Wdrożenie wymienionych wyżej systemów nie jest jednak jedynie projektem inżynieryjnym — to również projekt organizacyjny, prawny i społeczny, w którym urząd miasta pełni rolę zamawiającego, regulatora i, często, właściciela danych czy oprogramowania. Okoliczności te, nie pierwszy raz, potwierdzają, że prawo ma tendencję do nienadążania za technologią – nie zawsze bowiem to, co techniczne jest w pełni wykonalne, jest akceptowalne w płaszczyźnie prawnej.

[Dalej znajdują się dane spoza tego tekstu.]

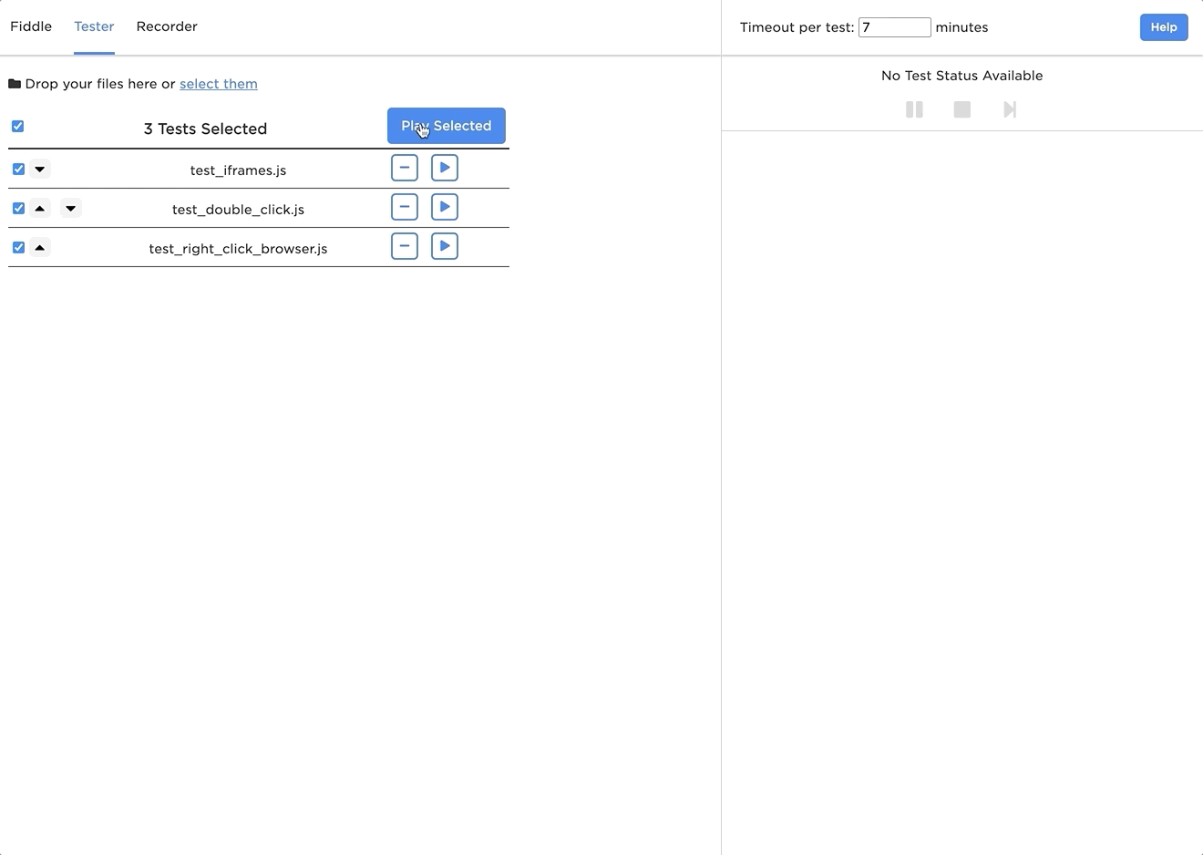This screenshot has height=855, width=1203.
Task: Move test_double_click.js down with arrow
Action: click(70, 208)
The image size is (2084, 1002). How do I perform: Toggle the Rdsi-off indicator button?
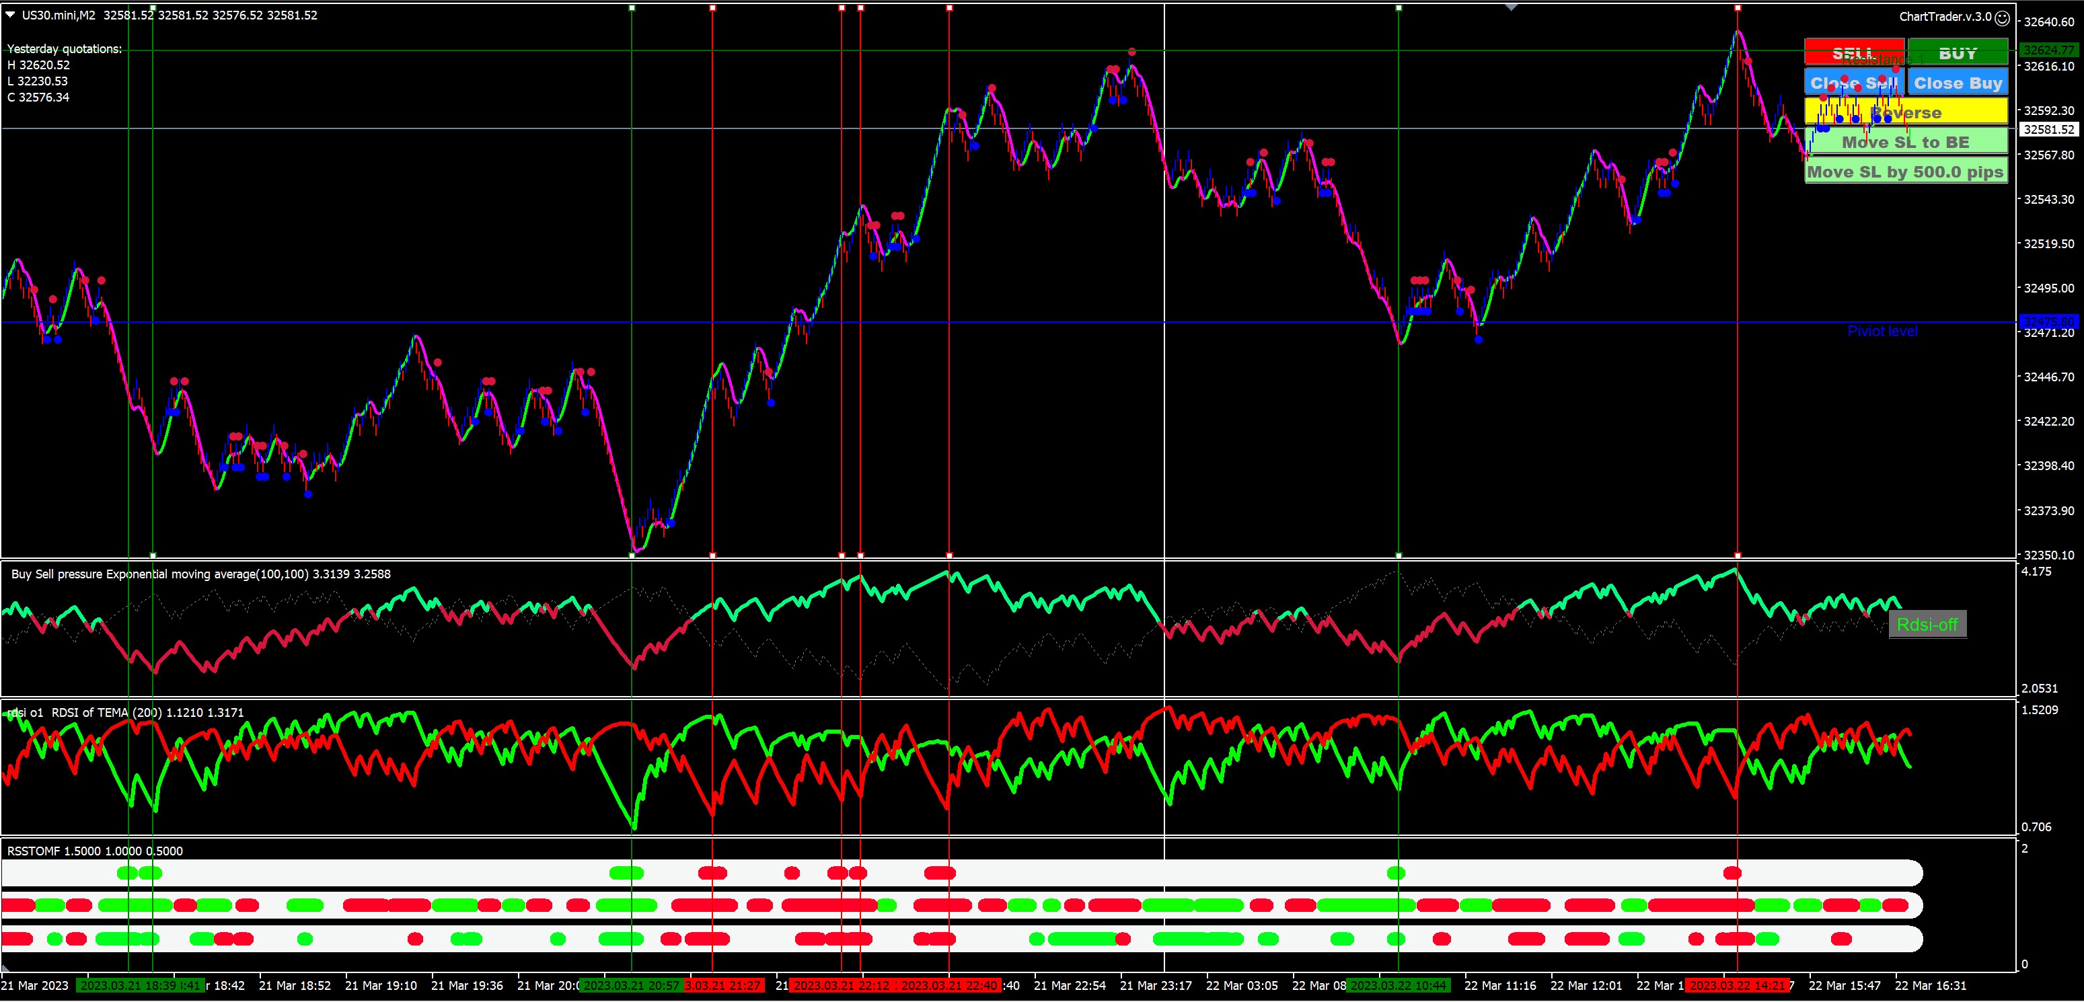1927,624
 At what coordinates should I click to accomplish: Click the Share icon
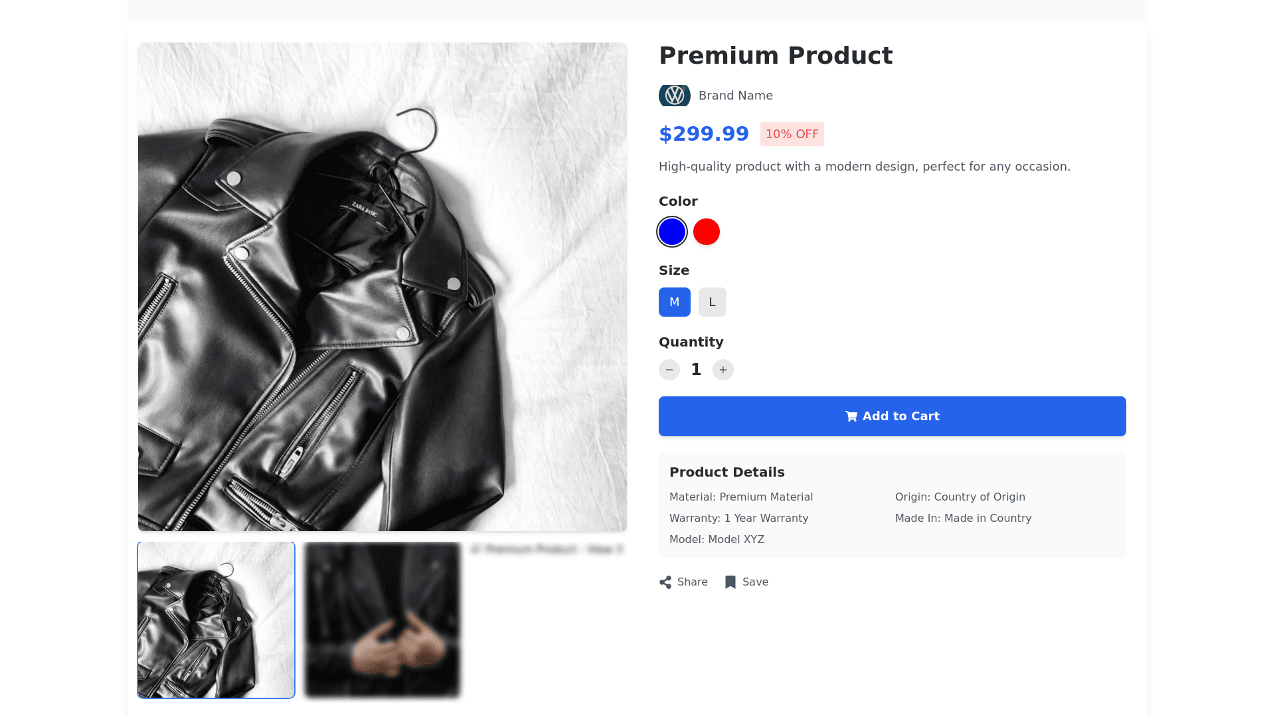(x=665, y=582)
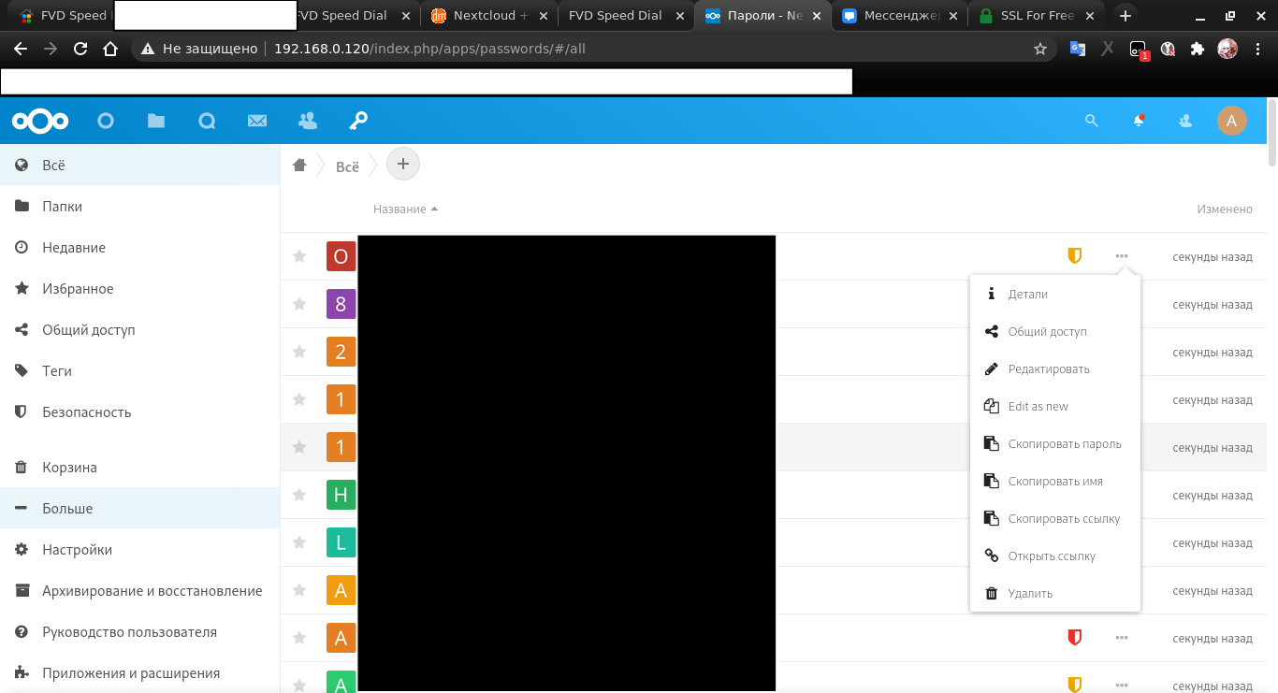Click the user avatar A
This screenshot has height=693, width=1278.
[1231, 121]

Koncepcja inteligentnego miasta
W perspektywie tematu, w centrum koncepcji inteligentnego miasta leży system zintegrowanego zarządzania zasobami, który opiera się na trzech filarach: czujnikach (bazujących na sieci IoT, która to stanowi niejako „stelaż” całej koncepcji smart city – nie tylko w kontekście omawianego tematu), systemach przetwarzania danych (coraz częściej algorytmy głębokiego uczenia – AI) i warstwie wykonawczej, czyli automatyce sterującej. W praktyce działa to jak dobrze skoordynowany organizm – sensory zbierają informacje o stanie środowiska miejskiego, oprogramowanie analizuje je w czasie rzeczywistym, a inteligentne sterowniki reagują natychmiast, dostosowując działanie infrastruktury.
Jak więc widać, system AI zostaje zaimplementowany tam, gdzie wcześniej największą rolę odgrywał człowiek. Chyba najbardziej dojrzałym i powszechnie stosowanym rozwiązaniem w tym zakresie jest inteligentne oświetlenie miejskie. Klasyczne latarnie działają w trybie „włącz/wyłącz” zgodnie z harmonogramem lub zegarem astronomicznym, co prowadzi do znacznych strat energii — świecą, gdy nie trzeba lub zbyt mocno. Systemy smart lighting wyposażone są w czujniki ruchu, natężenia światła i kamery, które pozwalają regulować intensywność świecenia w zależności od faktycznych potrzeb. Gdy ulica jest pusta, oświetlenie redukuje moc do poziomu minimalnego, a gdy pojawia się pieszy, rowerzysta lub samochód — system płynnie rozjaśnia latarnię oraz kilka kolejnych wzdłuż trasy ruchu. Dodatkowo, takie latarnie mogą pełnić rolę multisensorów, tj. zbierać dane o jakości powietrza, poziomie hałasu, natężeniu ruchu, a nawet o stanie nawierzchni. Dla samorządu to ogromna wartość, bowiem jedna infrastruktura zapewnia realizację wielu funkcji, i, co równie ważne, dostarcza precyzyjne dane o realnym zużyciu energii oraz o środowisku miejskim.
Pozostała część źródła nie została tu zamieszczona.